**TASK INSTRUCTIONS**
The entries must be retyped exactly, down to the last line.

== Segment start ==

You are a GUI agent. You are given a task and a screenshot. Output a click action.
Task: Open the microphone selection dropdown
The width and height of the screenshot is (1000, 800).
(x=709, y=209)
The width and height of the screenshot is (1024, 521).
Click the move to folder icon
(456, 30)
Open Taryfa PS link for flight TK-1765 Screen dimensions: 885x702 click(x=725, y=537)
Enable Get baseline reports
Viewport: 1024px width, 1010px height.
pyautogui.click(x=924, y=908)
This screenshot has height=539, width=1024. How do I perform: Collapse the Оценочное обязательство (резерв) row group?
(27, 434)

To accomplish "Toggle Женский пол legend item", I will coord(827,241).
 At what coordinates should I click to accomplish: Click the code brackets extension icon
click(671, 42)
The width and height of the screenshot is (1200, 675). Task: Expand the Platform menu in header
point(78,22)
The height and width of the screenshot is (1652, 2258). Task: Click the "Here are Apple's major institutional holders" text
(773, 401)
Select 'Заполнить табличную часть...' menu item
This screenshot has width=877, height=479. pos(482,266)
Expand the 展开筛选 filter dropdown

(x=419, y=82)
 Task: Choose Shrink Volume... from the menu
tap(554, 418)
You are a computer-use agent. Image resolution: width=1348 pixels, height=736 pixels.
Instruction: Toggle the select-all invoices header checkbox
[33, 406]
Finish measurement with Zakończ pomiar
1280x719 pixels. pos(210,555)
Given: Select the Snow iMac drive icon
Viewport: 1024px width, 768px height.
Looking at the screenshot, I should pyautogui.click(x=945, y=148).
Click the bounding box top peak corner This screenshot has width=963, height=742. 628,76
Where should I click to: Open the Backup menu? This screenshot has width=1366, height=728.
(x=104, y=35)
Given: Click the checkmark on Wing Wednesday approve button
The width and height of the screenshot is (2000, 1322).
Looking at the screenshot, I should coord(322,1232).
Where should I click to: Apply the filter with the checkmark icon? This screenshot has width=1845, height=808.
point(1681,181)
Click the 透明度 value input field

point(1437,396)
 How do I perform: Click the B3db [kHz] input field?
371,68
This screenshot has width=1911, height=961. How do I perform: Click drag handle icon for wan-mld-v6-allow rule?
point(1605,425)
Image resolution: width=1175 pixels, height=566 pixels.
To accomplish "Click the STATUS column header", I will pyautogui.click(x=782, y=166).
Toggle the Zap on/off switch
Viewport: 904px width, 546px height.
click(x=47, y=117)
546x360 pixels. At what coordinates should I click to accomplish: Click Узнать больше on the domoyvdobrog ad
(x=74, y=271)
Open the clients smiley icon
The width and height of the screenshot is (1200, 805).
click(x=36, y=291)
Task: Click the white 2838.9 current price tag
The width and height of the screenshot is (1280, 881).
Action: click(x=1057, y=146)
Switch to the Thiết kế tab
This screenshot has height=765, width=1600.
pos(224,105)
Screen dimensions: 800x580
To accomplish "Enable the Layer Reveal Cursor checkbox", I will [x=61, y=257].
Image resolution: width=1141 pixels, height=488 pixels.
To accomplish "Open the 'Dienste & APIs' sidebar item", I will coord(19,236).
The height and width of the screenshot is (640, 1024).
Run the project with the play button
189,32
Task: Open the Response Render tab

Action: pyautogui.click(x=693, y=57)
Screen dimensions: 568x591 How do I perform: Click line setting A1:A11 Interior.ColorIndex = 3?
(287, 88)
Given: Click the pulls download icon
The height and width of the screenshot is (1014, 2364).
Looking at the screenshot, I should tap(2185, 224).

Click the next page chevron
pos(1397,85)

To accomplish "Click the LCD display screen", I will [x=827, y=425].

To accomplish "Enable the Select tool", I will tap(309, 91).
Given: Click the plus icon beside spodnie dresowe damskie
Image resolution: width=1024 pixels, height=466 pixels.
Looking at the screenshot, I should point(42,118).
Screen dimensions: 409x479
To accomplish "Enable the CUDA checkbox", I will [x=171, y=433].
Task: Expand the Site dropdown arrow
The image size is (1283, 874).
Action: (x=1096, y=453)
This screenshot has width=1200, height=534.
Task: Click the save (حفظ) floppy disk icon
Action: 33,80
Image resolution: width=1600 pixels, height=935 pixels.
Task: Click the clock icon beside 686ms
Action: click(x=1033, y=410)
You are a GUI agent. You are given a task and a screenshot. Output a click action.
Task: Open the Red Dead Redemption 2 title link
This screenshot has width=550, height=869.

== Segment end ==

**ANSWER**
You are a GUI agent. You are given a task and a screenshot. Output a click action.
Task: Open the microphone selection dropdown
The width and height of the screenshot is (1000, 800).
(x=709, y=209)
The width and height of the screenshot is (1024, 521).
Click the move to folder icon
(456, 30)
Open Taryfa PS link for flight TK-1765 Screen dimensions: 885x702 click(x=725, y=537)
Enable Get baseline reports
Viewport: 1024px width, 1010px height.
pyautogui.click(x=924, y=908)
This screenshot has height=539, width=1024. How do I perform: Collapse the Оценочное обязательство (резерв) row group?
(27, 434)

To accomplish "Toggle Женский пол legend item", I will coord(827,241).
 At what coordinates should I click to accomplish: Click the code brackets extension icon
click(671, 42)
The width and height of the screenshot is (1200, 675). Task: Expand the Platform menu in header
point(78,22)
The height and width of the screenshot is (1652, 2258). Task: Click the "Here are Apple's major institutional holders" text
(773, 401)
Select 'Заполнить табличную часть...' menu item
This screenshot has width=877, height=479. pos(482,266)
Expand the 展开筛选 filter dropdown

(x=419, y=82)
 Task: Choose Shrink Volume... from the menu
tap(554, 418)
You are a computer-use agent. Image resolution: width=1348 pixels, height=736 pixels.
Instruction: Toggle the select-all invoices header checkbox
[33, 406]
Finish measurement with Zakończ pomiar
1280x719 pixels. pos(210,555)
Given: Select the Snow iMac drive icon
Viewport: 1024px width, 768px height.
Looking at the screenshot, I should pyautogui.click(x=945, y=148).
Click the bounding box top peak corner This screenshot has width=963, height=742. 628,76
Where should I click to: Open the Backup menu? This screenshot has width=1366, height=728.
(x=104, y=35)
Given: Click the checkmark on Wing Wednesday approve button
The width and height of the screenshot is (2000, 1322).
Looking at the screenshot, I should coord(322,1232).
Where should I click to: Apply the filter with the checkmark icon? This screenshot has width=1845, height=808.
point(1681,181)
Click the 透明度 value input field

point(1437,396)
 How do I perform: Click the B3db [kHz] input field?
371,68
This screenshot has width=1911, height=961. How do I perform: Click drag handle icon for wan-mld-v6-allow rule?
point(1605,425)
Image resolution: width=1175 pixels, height=566 pixels.
To accomplish "Click the STATUS column header", I will pyautogui.click(x=782, y=166).
Toggle the Zap on/off switch
Viewport: 904px width, 546px height.
click(x=47, y=117)
546x360 pixels. At what coordinates should I click to accomplish: Click Узнать больше on the domoyvdobrog ad
(x=74, y=271)
Open the clients smiley icon
The width and height of the screenshot is (1200, 805).
click(x=36, y=291)
Task: Click the white 2838.9 current price tag
The width and height of the screenshot is (1280, 881).
Action: click(x=1057, y=146)
Switch to the Thiết kế tab
This screenshot has height=765, width=1600.
pos(224,105)
Screen dimensions: 800x580
To accomplish "Enable the Layer Reveal Cursor checkbox", I will [x=61, y=257].
Image resolution: width=1141 pixels, height=488 pixels.
To accomplish "Open the 'Dienste & APIs' sidebar item", I will coord(19,236).
The height and width of the screenshot is (640, 1024).
Run the project with the play button
189,32
Task: Open the Response Render tab

Action: pyautogui.click(x=693, y=57)
Screen dimensions: 568x591 How do I perform: Click line setting A1:A11 Interior.ColorIndex = 3?
(287, 88)
Given: Click the pulls download icon
The height and width of the screenshot is (1014, 2364).
Looking at the screenshot, I should tap(2185, 224).

Click the next page chevron
pos(1397,85)

To accomplish "Click the LCD display screen", I will [x=827, y=425].

To accomplish "Enable the Select tool", I will tap(309, 91).
Given: Click the plus icon beside spodnie dresowe damskie
Image resolution: width=1024 pixels, height=466 pixels.
Looking at the screenshot, I should point(42,118).
Screen dimensions: 409x479
To accomplish "Enable the CUDA checkbox", I will [x=171, y=433].
Task: Expand the Site dropdown arrow
The image size is (1283, 874).
Action: (x=1096, y=453)
This screenshot has width=1200, height=534.
Task: Click the save (حفظ) floppy disk icon
Action: 33,80
Image resolution: width=1600 pixels, height=935 pixels.
Task: Click the clock icon beside 686ms
Action: click(x=1033, y=410)
You are a GUI agent. You are given a task and a screenshot. Output a click action.
Task: Open the Red Dead Redemption 2 title link
This screenshot has width=550, height=869.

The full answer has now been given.